Soon after their launch, Facebook’s mobile ads began outperforming their desktop counterparts. Now new data suggests that Facebook Ads are more profitable on iOS than Android.

A study of more than 200 billion ads on Facebook found that mobile ads on iPhone generate 1,790 percent more return on investment than ads on Android. In fact, ads on Android actually cost more than they return.

Nanigans, one of the biggest buyers of Facebook Ads, focused on retail advertising and found that iOS-based ads have a surprisingly high clickthrough rate. During the first three quarters of 2013, RPC (revenue per click) on iOS averaged 6.1 times higher than Android and ROI on iOS averaged 17.9 times higher.

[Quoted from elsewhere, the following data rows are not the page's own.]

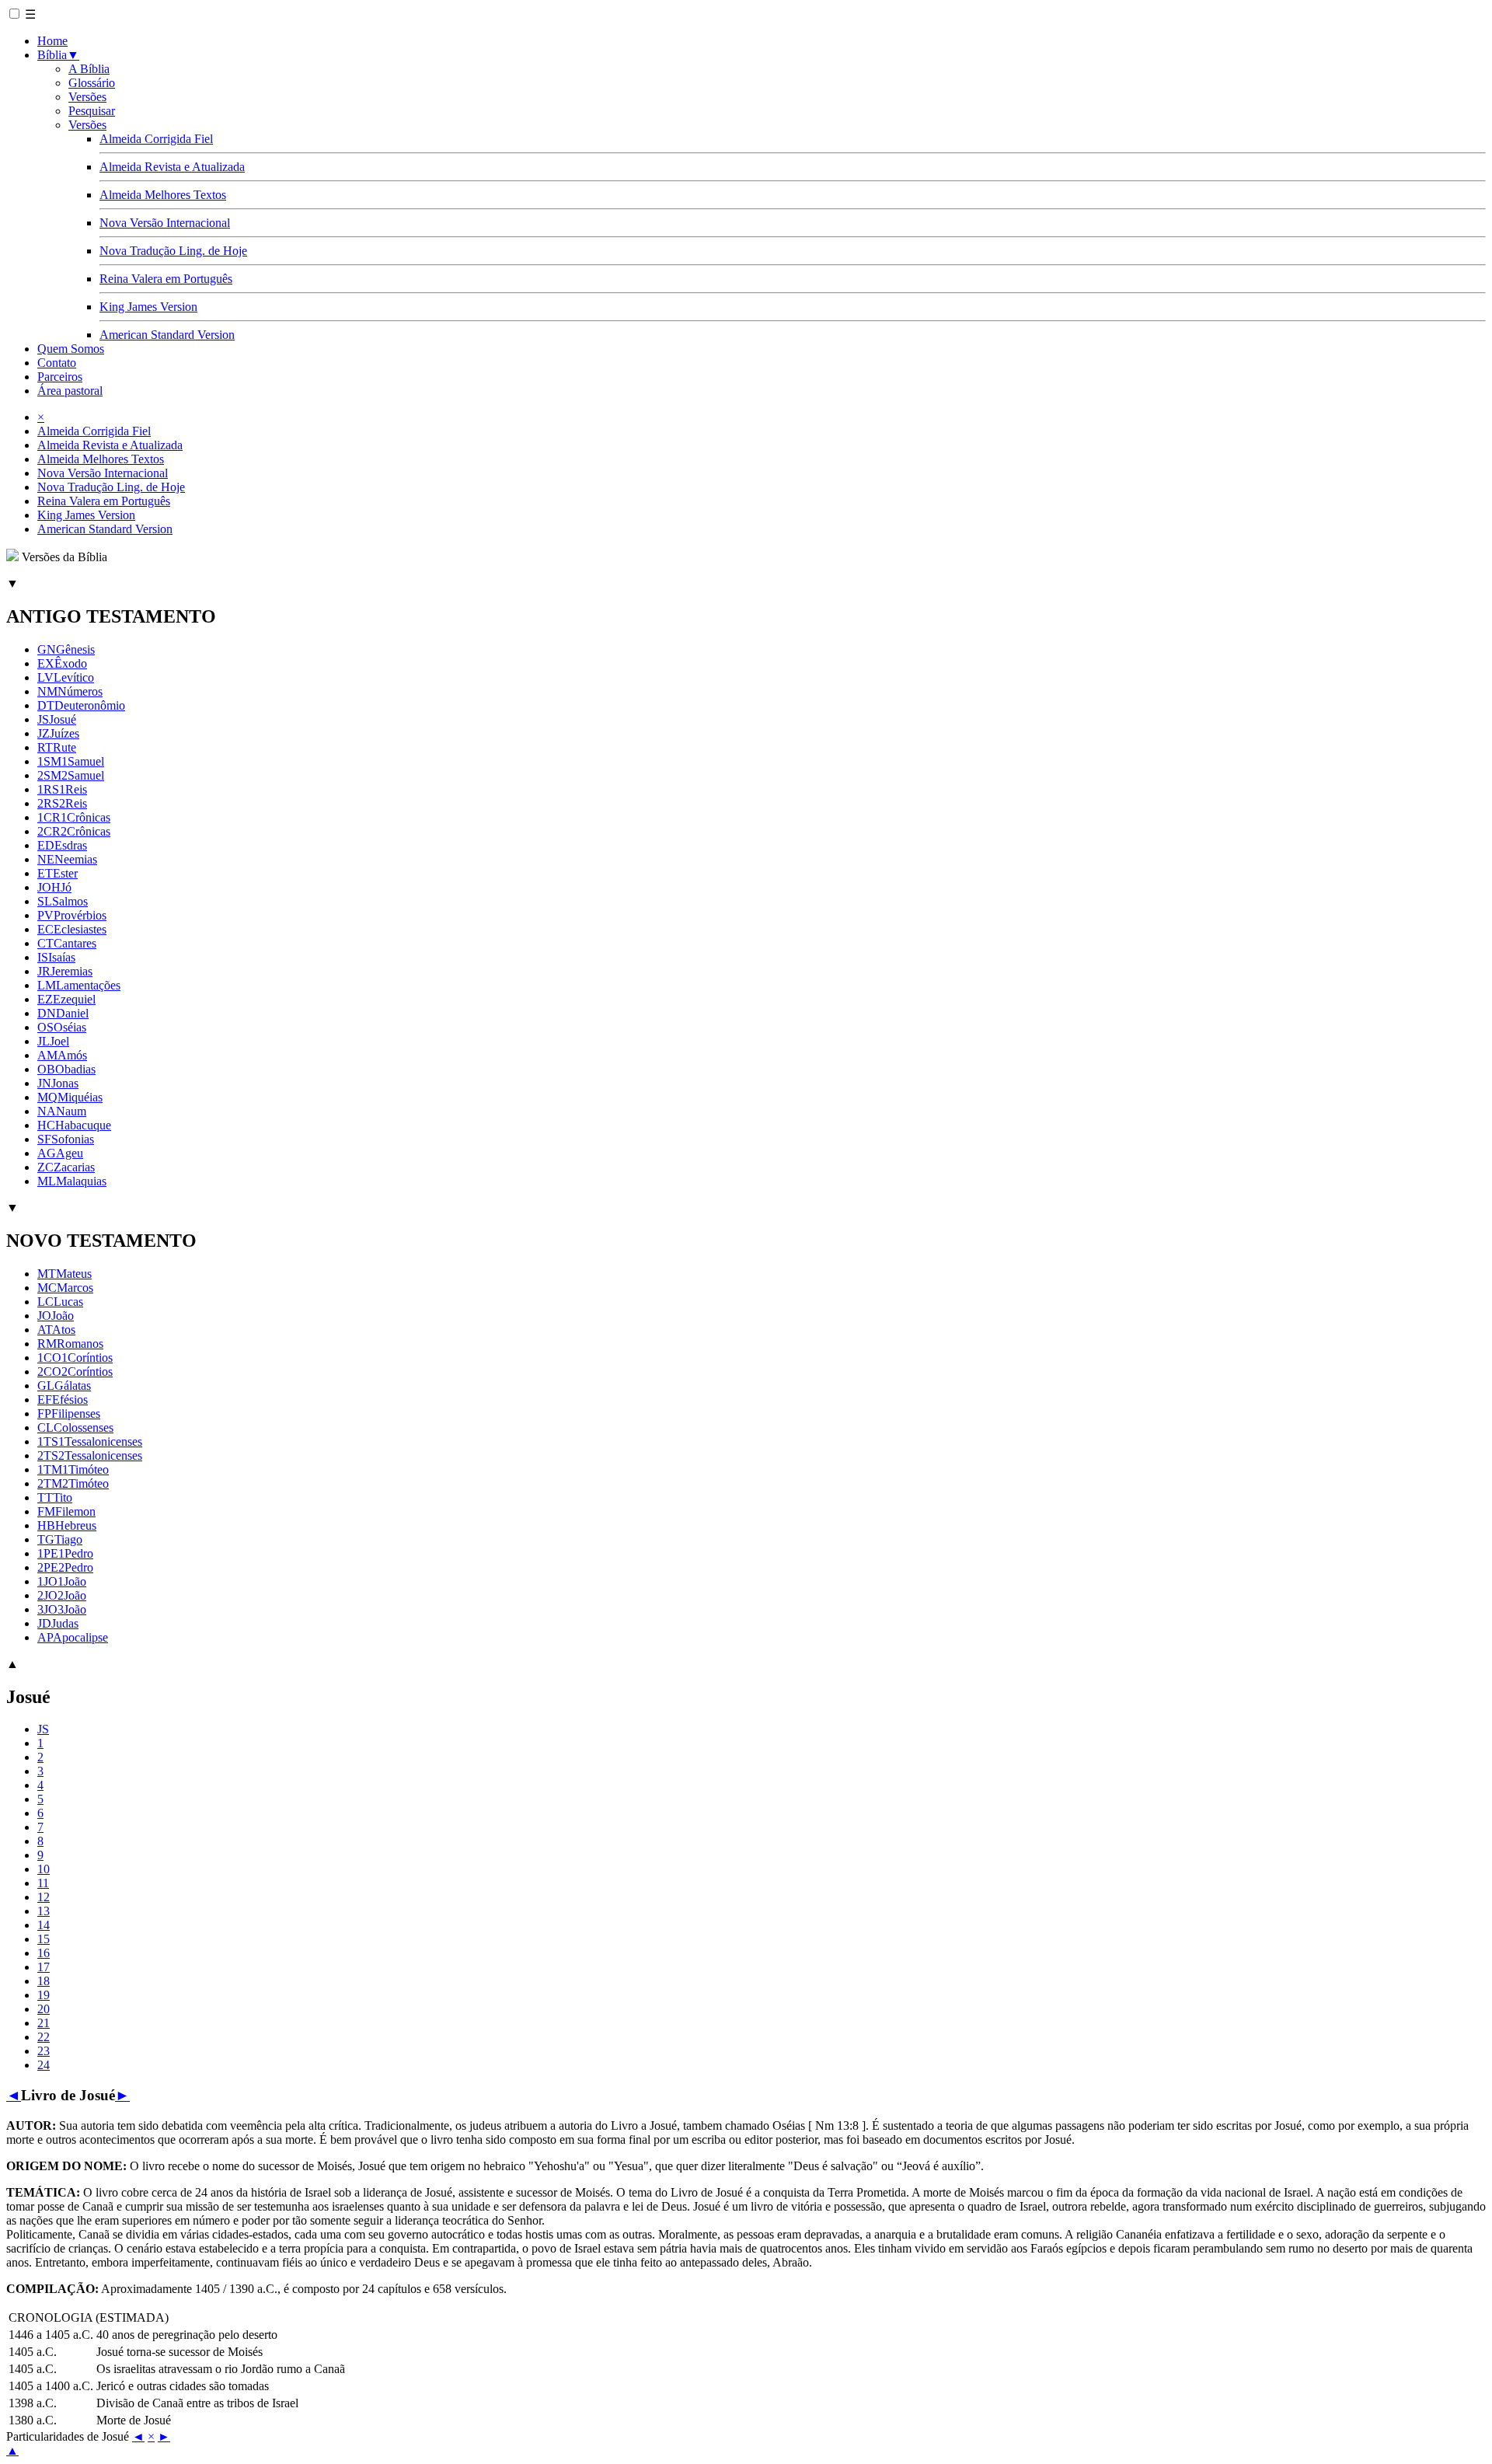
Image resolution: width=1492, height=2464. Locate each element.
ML (71, 1181)
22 (43, 2036)
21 (43, 2022)
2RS (62, 803)
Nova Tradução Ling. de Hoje (173, 250)
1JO (61, 1581)
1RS (62, 789)
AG (60, 1153)
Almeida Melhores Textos (162, 194)
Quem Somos (70, 348)
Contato (56, 362)
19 (43, 1995)
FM (66, 1511)
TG (59, 1539)
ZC (66, 1167)
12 (43, 1897)
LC (60, 1301)
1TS (89, 1441)
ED (62, 845)
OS (61, 1027)
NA (61, 1111)
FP (68, 1413)
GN (66, 649)
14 (43, 1925)
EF (62, 1399)
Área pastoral (70, 390)
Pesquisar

Dan Slagen, Nanigans SVP, said that this data is very different when looking at the gaming or e-commerce industries, but when it comes to retail, iOS is clearly the winner. Though he didn’t speculate why there’s such a big gap between the two platforms, Slagen did suggest that iPhones are worth more.

“Audiences cost more on iPhone, and the reason is that it’s worth it,” Slagen said. “Typically, we’re not looking to acquire one-time customers, we’re looking to invest over time … so we pay more up front for better long-term results.”

It’s also worth noting that the mobile shopping experience across different sites is better on one device than the other. If that is the case, then developers might want to consider what’s missing from their apps. It could also mean that iOS users click on ads and buy more merchandise than Android users.

The cost of advertising on Facebook doesn’t vary much between Android and iOS, with CPMs of $4.99 for iPhone and $4.87 for Android. However, there is differentiation when you look at cost-per-click campaigns: CPC ads on iOS cost $.40 while they are only $.18 on Android.

Although interesting, this study shouldn’t ignite an iOS versus Android debate among your team. However, it does offer good reason to take a look at your campaigns and see if they’re meeting your goals. If not, experiment with different messaging on each device and see if performance issues can be worked out.